Objective 1:
Please answer these questions from the job launch thread:
(a) Which CryoSPARC version and Ubuntu release are all the machines running?
(b) What port number appears in the CommandClient error URL?
(c) What incorrect setting did the failing machine turn out to have picked up?
Objective 2: Return everything in the job launch thread from "All other workers" down to "problem is fixed.", copied word for word.

# start of Passage to read

Job launch error

Hi,

We’re having an odd problem launching jobs on one of our workers after a recent OS update. We have a single-master, multiple worker setup, and all machines are running CryoSPARC 4.2.1 on Ubuntu 22.04. When we try and launch a job on one specific machine, it hangs at the following stage:

License is valid.
Launching job on lane XXXXX target XXXXX.XXX.XXX
Running job on remote worker node hostname XXXXX.XXX.XXX

There is no further output. Looking at the metadata log, I see the following top-level error:

cryosparc_tools.cryosparc.command.Error: *** CommandClient: (http://XXXXXX:39002/api) URL Error [Errno -3] Temporary failure in name resolution

Running “cryosparcm log command_core” reveals nothing unusual. SSH connections from the master to worker work fine both with short and fully-specified addreses.

All other workers are configured in exactly the same way, yet jobs launch fine on them. Any help appreciated!

Please can you run these commands on the “failing” worker and on a “working” … :upside_down_face: worker

host XXXXXX
curl XXXXXX:39002

and compare their outputs between the workers?

Hi,
Yes - these give different results - on the failing worker I get a “host not found” error and the curl job does not return a result. With a little further digging it appears that the failing machine has picked up a different (incorrect) search domain. These are supposed to be automatically set by DNS, but for some reason it is not consistent between workers. If I manually add the full search domain, the problem is fixed.
Thanks for the help!

# end of Passage to read
# start of Dataset records

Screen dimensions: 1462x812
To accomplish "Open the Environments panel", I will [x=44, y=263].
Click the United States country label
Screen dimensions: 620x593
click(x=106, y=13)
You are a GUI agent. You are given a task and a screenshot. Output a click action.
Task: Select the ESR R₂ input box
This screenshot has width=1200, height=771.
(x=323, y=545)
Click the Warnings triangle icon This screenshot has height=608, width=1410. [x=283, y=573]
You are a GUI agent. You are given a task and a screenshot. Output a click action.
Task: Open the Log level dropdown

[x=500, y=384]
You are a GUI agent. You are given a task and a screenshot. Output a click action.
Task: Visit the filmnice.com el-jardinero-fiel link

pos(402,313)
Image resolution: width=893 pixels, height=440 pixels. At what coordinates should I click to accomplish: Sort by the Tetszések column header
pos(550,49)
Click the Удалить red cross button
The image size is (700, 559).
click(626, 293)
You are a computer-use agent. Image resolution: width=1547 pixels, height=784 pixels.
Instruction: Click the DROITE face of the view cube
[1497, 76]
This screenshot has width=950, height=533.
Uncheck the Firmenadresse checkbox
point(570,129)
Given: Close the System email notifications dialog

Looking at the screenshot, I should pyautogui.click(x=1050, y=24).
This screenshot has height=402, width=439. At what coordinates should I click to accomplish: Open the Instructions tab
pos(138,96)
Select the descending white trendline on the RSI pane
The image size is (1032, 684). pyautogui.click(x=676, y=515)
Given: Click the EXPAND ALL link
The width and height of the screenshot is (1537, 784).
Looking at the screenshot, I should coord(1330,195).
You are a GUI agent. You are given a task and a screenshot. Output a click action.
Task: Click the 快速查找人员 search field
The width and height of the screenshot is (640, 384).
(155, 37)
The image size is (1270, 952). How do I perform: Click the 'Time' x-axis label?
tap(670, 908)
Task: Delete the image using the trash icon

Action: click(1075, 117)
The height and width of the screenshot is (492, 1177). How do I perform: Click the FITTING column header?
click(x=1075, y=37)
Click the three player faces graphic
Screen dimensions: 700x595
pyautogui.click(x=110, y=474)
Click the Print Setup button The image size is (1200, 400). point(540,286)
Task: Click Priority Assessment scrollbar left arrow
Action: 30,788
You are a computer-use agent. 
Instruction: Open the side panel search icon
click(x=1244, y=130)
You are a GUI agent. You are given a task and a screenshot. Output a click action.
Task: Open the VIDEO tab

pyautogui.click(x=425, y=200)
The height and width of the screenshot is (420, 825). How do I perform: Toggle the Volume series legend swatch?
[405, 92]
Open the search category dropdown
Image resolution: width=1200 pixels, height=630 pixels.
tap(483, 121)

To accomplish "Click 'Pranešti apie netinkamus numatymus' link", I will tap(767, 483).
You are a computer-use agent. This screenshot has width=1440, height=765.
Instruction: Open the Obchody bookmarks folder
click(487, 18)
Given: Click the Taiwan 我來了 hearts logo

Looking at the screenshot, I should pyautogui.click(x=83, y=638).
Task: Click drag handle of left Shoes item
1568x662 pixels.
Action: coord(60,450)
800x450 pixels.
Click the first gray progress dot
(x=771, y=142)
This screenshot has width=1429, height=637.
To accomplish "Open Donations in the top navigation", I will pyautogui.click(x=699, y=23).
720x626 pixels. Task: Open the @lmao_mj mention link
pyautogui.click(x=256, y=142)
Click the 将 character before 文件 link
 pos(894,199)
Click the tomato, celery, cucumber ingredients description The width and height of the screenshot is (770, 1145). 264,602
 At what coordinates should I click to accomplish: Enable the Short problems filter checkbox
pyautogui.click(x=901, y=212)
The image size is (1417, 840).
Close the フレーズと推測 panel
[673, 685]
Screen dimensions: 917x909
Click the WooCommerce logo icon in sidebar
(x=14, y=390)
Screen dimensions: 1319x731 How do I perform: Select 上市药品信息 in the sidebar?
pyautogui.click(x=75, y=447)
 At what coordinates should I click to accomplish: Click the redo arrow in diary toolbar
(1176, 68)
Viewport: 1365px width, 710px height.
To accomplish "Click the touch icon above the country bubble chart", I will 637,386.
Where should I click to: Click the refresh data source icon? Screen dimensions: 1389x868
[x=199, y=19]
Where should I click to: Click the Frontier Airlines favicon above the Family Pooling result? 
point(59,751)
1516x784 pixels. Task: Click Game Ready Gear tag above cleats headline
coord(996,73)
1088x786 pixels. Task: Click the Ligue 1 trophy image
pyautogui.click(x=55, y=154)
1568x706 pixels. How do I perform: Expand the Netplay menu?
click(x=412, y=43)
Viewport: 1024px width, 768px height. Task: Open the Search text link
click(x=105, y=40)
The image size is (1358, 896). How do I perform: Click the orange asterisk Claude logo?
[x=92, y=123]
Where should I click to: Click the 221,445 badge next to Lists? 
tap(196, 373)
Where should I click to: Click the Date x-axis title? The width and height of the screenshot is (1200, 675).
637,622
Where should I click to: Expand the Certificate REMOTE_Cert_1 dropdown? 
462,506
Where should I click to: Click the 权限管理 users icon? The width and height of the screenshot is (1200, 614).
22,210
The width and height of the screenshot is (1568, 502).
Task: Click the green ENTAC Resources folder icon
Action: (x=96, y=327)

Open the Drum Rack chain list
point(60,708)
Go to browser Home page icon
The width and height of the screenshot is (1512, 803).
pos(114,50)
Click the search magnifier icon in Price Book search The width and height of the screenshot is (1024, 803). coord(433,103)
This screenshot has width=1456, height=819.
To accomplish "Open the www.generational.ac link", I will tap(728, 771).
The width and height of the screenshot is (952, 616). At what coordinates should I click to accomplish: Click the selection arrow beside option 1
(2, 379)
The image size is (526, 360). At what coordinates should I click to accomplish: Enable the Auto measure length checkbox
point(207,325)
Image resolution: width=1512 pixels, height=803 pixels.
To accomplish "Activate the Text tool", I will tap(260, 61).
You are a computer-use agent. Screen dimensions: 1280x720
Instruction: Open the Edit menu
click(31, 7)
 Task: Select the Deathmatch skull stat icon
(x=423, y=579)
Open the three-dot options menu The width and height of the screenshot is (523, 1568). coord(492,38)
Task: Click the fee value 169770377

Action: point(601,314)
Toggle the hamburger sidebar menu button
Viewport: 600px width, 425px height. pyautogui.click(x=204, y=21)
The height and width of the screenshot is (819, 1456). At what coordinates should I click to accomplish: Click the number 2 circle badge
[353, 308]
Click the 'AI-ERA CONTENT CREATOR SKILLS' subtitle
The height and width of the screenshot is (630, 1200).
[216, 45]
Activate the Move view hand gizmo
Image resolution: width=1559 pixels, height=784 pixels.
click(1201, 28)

# end of Dataset records

Task output 1:
(a) CryoSPARC 4.2.1 on Ubuntu 22.04
(b) 39002
(c) A different, incorrect search domain

Task output 2:
All other workers are configured in exactly the same way, yet jobs launch fine on them. Any help appreciated!

Please can you run these commands on the “failing” worker and on a “working” … :upside_down_face: worker

host XXXXXX
curl XXXXXX:39002

and compare their outputs between the workers?

Hi,
Yes - these give different results - on the failing worker I get a “host not found” error and the curl job does not return a result. With a little further digging it appears that the failing machine has picked up a different (incorrect) search domain. These are supposed to be automatically set by DNS, but for some reason it is not consistent between workers. If I manually add the full search domain, the problem is fixed.